Saturday, January 3, 2009

Do I Really Want to Share?

DH knows I've been reading lots of blogs lately.  Today he asked me if I've started my own yet.  It's not like I'm going to lie about it.  So of course I told him yes.  And he mentioned something about wanting to read it, or being interested in reading it... something to that effect.  *sigh*  I have nothing to hide from him, but if I know that someone I am so close with is reading, I worry that I won't continue to be true to myself with my posts.  And I worry that he'll think I'm posting about particular things as a way of trying to bring up a subject with him that I can't bring up in person, or as a way of getting at him for something.  All ready I've questioned whether I should even be writing this.  


2 comments:

Independent Chick said...

I questioned it too.

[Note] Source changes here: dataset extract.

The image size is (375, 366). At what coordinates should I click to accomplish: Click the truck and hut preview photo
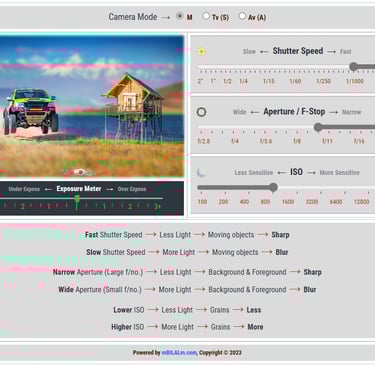[x=92, y=106]
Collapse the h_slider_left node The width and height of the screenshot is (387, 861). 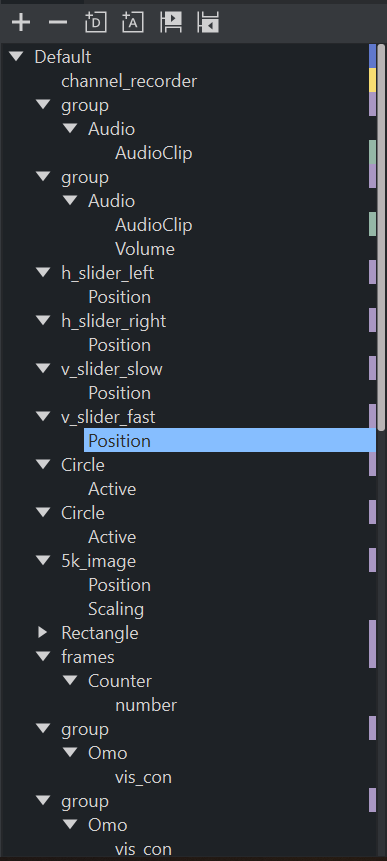[43, 272]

This is blog number two for me. I had written one for about two years and then prying eyes entered and instead of reading and moving on, they made judgements. Well, that one got deleted. I regret it sometimes because there were somethings in there that were damn funny but it is what it is. As for this one, nothing in it I wouldn't say anyway. I live with my emotions on my sleeve, always have. Besides I do it for me, the rest, well they can pee off if they don't like it. Do it for you. Enjoy it. : )

cuddles said...

It's too bad you deleted your old blog, I lurked there a bit (sorry for not de-lurking sooner!) and you're right, there was some damn funny stuff there. :) I was happy to stumble across your new blog though!
I too, wear my emotions on my sleeve, so I get where you're coming from.
Thanks for coming to visit me. Your insights are appreciated.